PORTLAND-While “uncertainty” was the watchword for 2002 following the terrorist attacks, there is no uncertainty about 2003; it’s going to sting…and could leave a welt or two. That’s the word from Peter Korpecz, Director and Head of the Strategic Real Estate Group at Pricewaterhouse Coopers, which produces the annual national forecast publication known as “Emerging Trends In Real Estate,” which is based on interviews with investment advisors around the country.

Korpecz, in town to present the report’s findings to the local chapter of the National Association of Industrial and Office Properties, says that 2002 brought us more security, less immigration and a general distrust of corporate America, which has tempered expectations. In 2003, those lowered expectations will come in handy, as the downside risk has increased and upside potential is almost non-existent.

Following an elongated peak that now seems a distant memory, Korpecz says we’re in for an “elongated trough.” If the amount of sublease space on the market drops off, it’s only because those leases are expiring and turning into direct vacancies. As a result, “income security” is falling, and as leases continue to expire through 2003, it will only get worse.

Moreover, when the economy recovers, Korpecz says corporations will start by filling up their “phantom space”– the existing leased space they have been underutilizing, such as extra offices being used as storage. “Until that gets eaten up, there’ll be no need for these firms to lease or buy new space,” says Korpecz. “It’s going to take time.”

All that means rental rates will continue to fall through 2003. The good news — or the best of the bad news, anyway — is that rents probably won’t be dropping as rapidly. That, says Korpecz, could be seen as a harbinger for an eventual halt in the decline, which would be followed by a flat period (think late 2003-2004) and, eventually, another rising trend.

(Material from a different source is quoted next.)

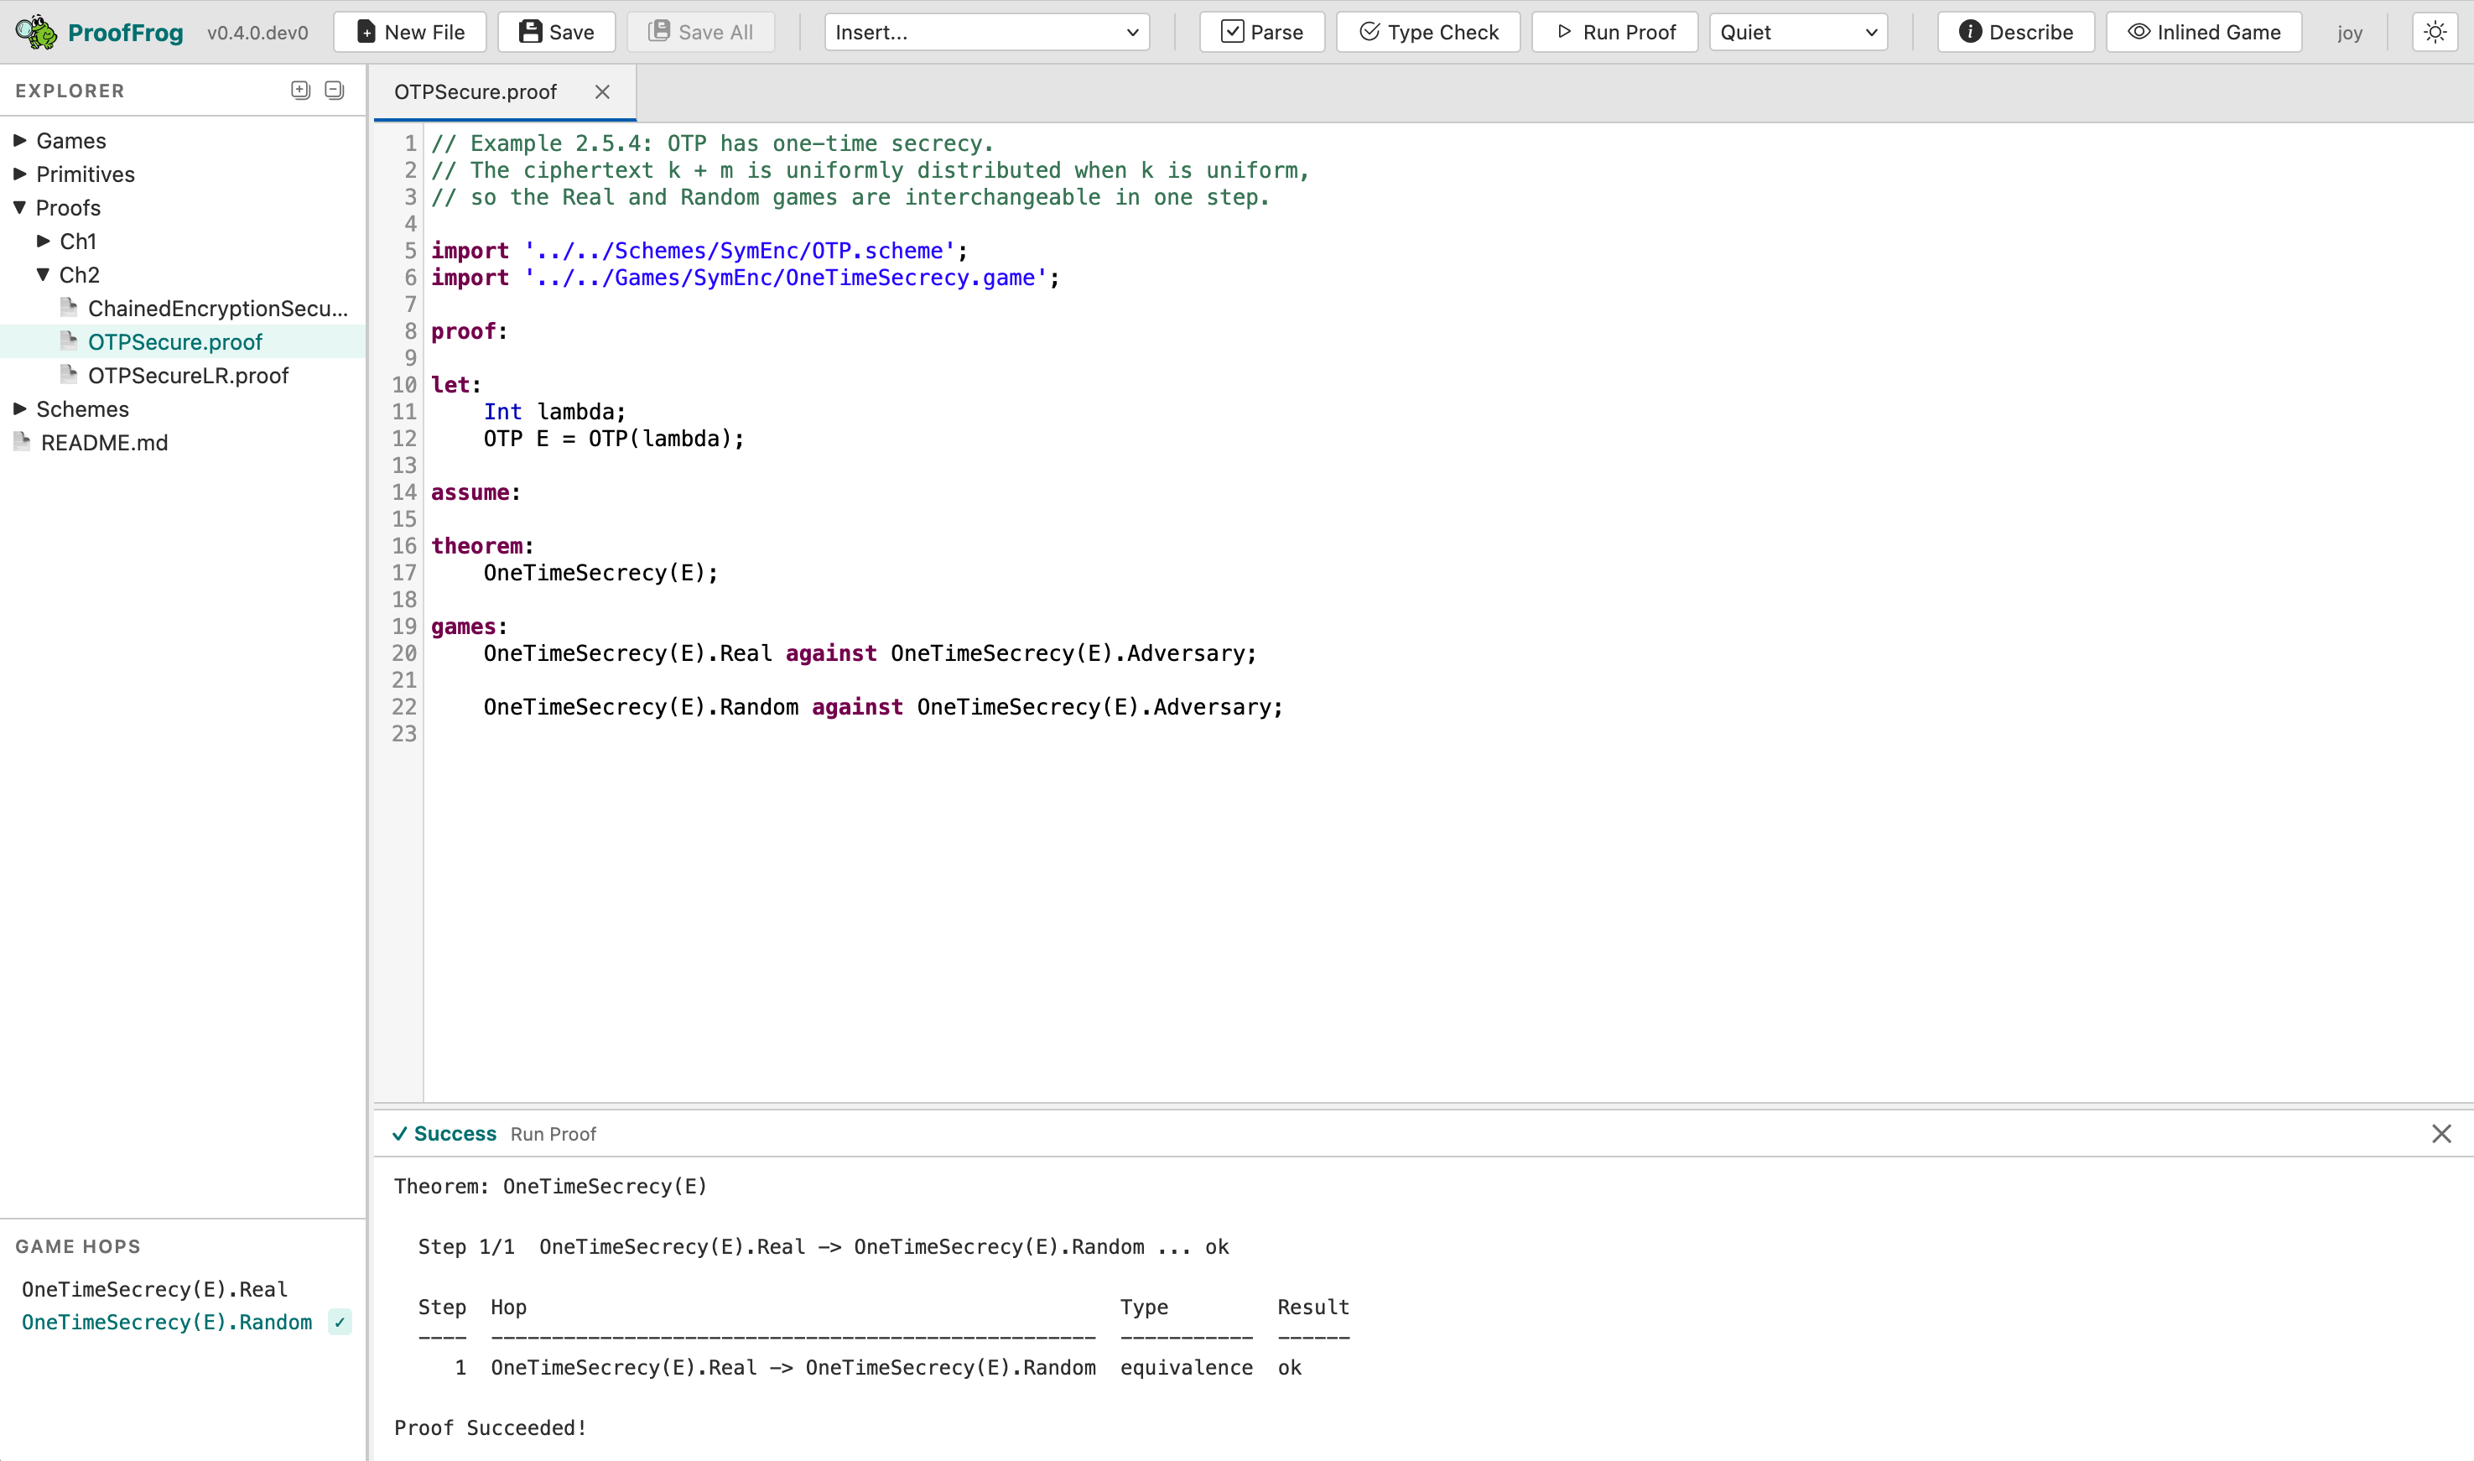Click the Describe info button

point(2015,32)
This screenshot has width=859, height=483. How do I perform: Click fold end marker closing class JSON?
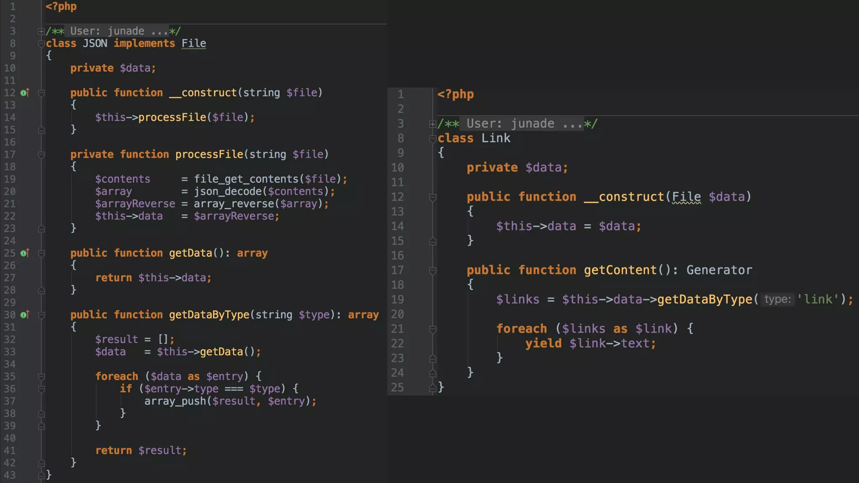[x=42, y=475]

As stated by one local broker on a recent NAIOP bus tour of the flex-heavy and heavily vacant Sunset Corridor, the new motto in Portland and probably elsewhere around the nation is “Stay alive until 2005.”

As part of the turnaround, Korpecz says it’s time for corporations to start sharing the load with the now debt-ridden consumer by picking up their spending in preparation for the rebound — and by doing so, possibly hasten its arrival. The problem with the scenario, says Korpecz, is “that new, new thing” that will generate the necessary demand has not shown up yet.

Meanwhile, Korpecz says the two crutches holding up the real estate market — low interest rates and a flow of capital from the stock market — are tenuous at best. First, the latest lowering of interest rates means the economy was worse than previously thought. Two, the longer the economy struggles, the less attractive real estate is going to look, which will shrink that flow of capital. Finally, it will shrink again when things start to rebound, as money flows back into the stock market.

Having said that, investment in real estate will still be higher than it’s even been, says Korpecz, and as there are exceptions to all these problematic situations, investors still see opportunity in certain real estate sectors and, as always, in buildings well-occupied by credit tenants locked into long-term leases.

The Emerging Trends report’s best investment bets for 2003 include: warehouses in major transportation hubs, as “values there hold better than for any other property type”; urban office buildings, ones in 24-hour markets without near-term leasing exposure; regional shopping centers, which can only be invested in through REITs these days, as they’ve bought them all up for their economies of scale; flex space in previously hot tech markets, but only at distressed prices.

As well, the report advises investors to: hold onto apartments, as more money can be had selling once occupancies and rental rates are on the rise again; borrow money, to leverage up returns on stabilized assets or to prudently enhance properties; prune some grocery-anchored retail–not all of them, just the ones where Wal-Mart is likely a future competitor; and, sell quality assets, because “it’s an absolute sellers market,” as there’s tons of capital for any and all stabilized investments.

As far as the best markets for 2003, the top 10 stayed largely the same, though they’ve swapped ranking in some cases and generally are scarred by less return and more risk. Those markets include, in 2003 order, Washington D.C., New York, Los Angeles, San Diego, Chicago, Boston, Miami, San Francisco, Seattle and Philadelphia. The only top 10 city to drop out of the top 10 from 2002 to 2003 is Denver, which fell from 10th to 19th. Portland is listed as 11th for both 2002 and 2003.